Patients put at risk by medical research fraud

By Jeremy Laurance, Health Editor
Copyright 1998 The Independent (London)
June 4, 1998


Unethical medical research and fraudulent research results are going undetected, exposing patients to risk and undermining the credibility of scientific institutions, a group of medical editors said yesterday.

In the last year, 27 cases of research misconduct had been detected by the Committee on Publication Ethics, set up a year ago to study the problem. Dr Richard Smith, editor of the British Medical Journal, which has been forced to retract a paper this week because of fraud, said this was the tip of the iceberg.

A national agency with the power to send in hit squads to investigate doctors and laboratories where fraud is suspected may be the only way to deal with the problem, they said.

"There are about 10 members of the committee and 20,000 medical journals published worldwide. We do not know the extent of the problem," Dr Smith said.

Dr Richard Nicolson, editor of the Bulletin of Medical Ethics, said: "We have a problem and people are loath to admit it exists. Over the last 20 years people in positions of authority ought to have been taking fraud seriously. Other countries have taken fraud seriously and acknowledged it exists and have set up research precautions."

One case involved a family doctor who experimented on patients at high risk of heart disease by giving them an untested drug cocktail without telling them what was going on.

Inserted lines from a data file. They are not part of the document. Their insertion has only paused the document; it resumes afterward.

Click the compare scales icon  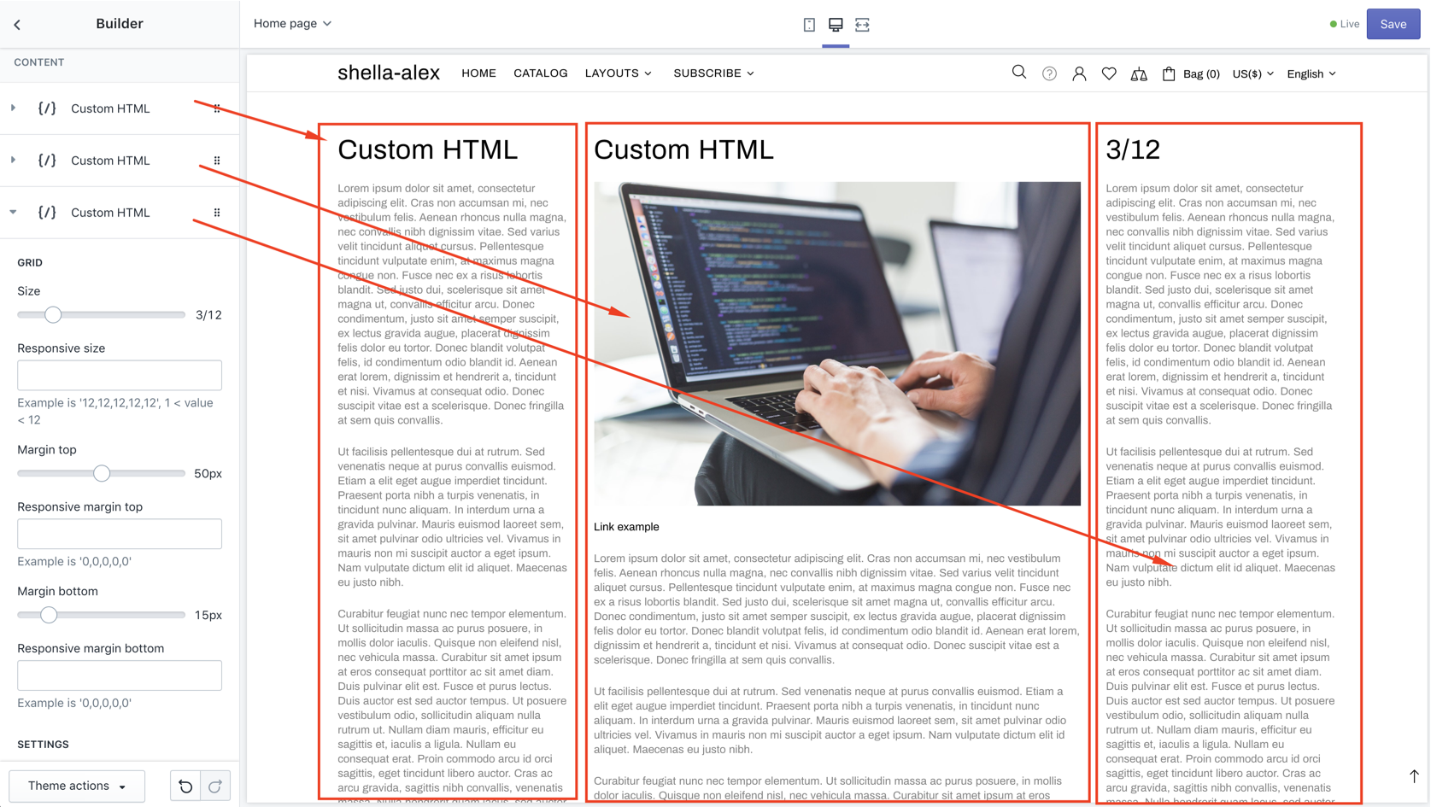coord(1139,74)
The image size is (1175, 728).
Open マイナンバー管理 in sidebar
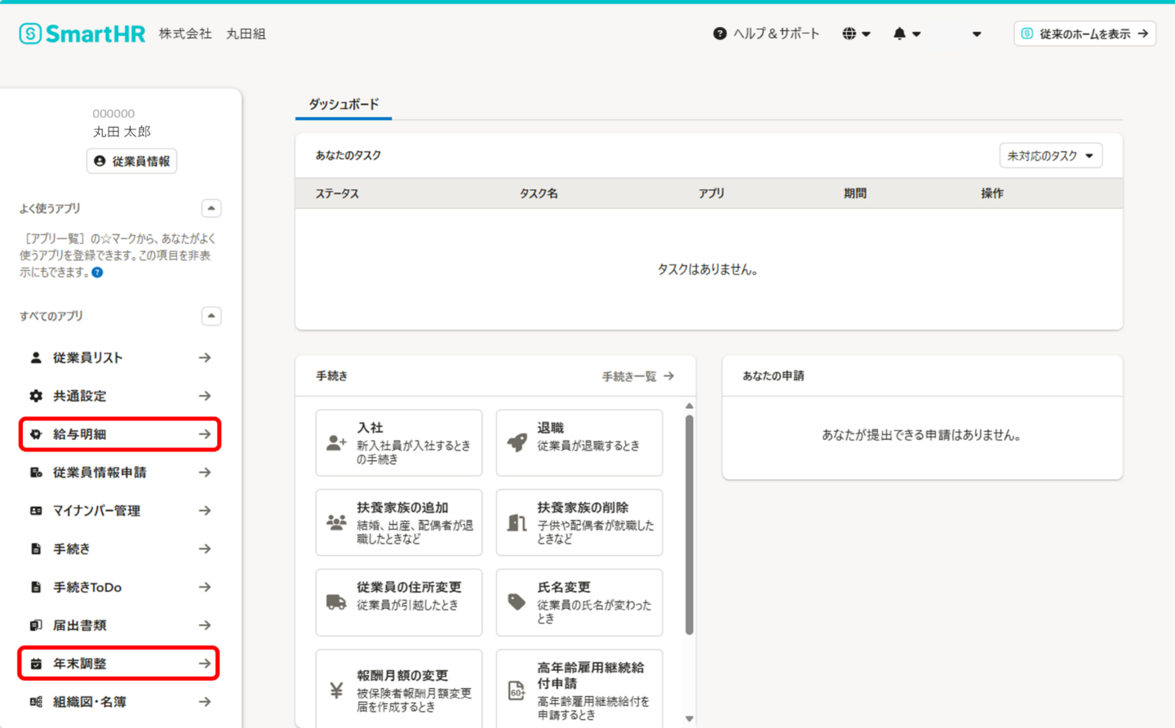click(120, 511)
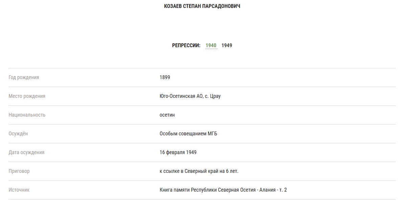This screenshot has width=406, height=208.
Task: Click the Национальность field label
Action: click(x=27, y=115)
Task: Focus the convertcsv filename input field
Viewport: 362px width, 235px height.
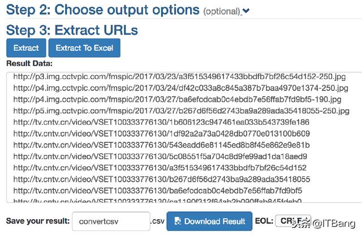Action: point(110,221)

The unnamed GP gave the cocktail to 77 patients with high cholesterol in his practice to see if it would reduce their levels as effectively as the mainstream cholesterol-lowering drugs, known as statins. He then sent his findings to the BMJ.

Dr Smith said: "It was a crackpot therapy and scientifically completely meaningless. All drugs have side effects and if there was no benefit to the patients then that is potentially harmful."

He said he had sent details of the doctor to the General Medical Council but discovered he had been struck off the medical register for another reason.

Past frauds have also led to doctors being struck off by the General Medical Council. Malcolm Pearce, an obstetrician at St George's Hospital in London, was erased from the register in 1995 for faking a study in which he claimed that a woman suffering from an ectopic pregnancy (in which the fertilised egg implants outside the womb, usually in a Fallopian tube) had the foetus surgically transferred into the womb, followed by a successful birth. Had it been true it would have been a breakthrough procedure. But the patient never existed.

Other examples cited yesterday included cases of plagiarism, manipulation of data and duplicate publication in more than one journal in order to give a finding greater credibility, especially where it involved a new drug.

Dr Michael Farthing, chairman of the committee and editor of the journal Gut, said the problem was pervasive. "An example of massive plagiarism was discovered only because we happened to send the paper to a reviewer whose work had been plagiarised. We could have sent it to any one of 200 people and it might never have been noticed. That made me very nervous."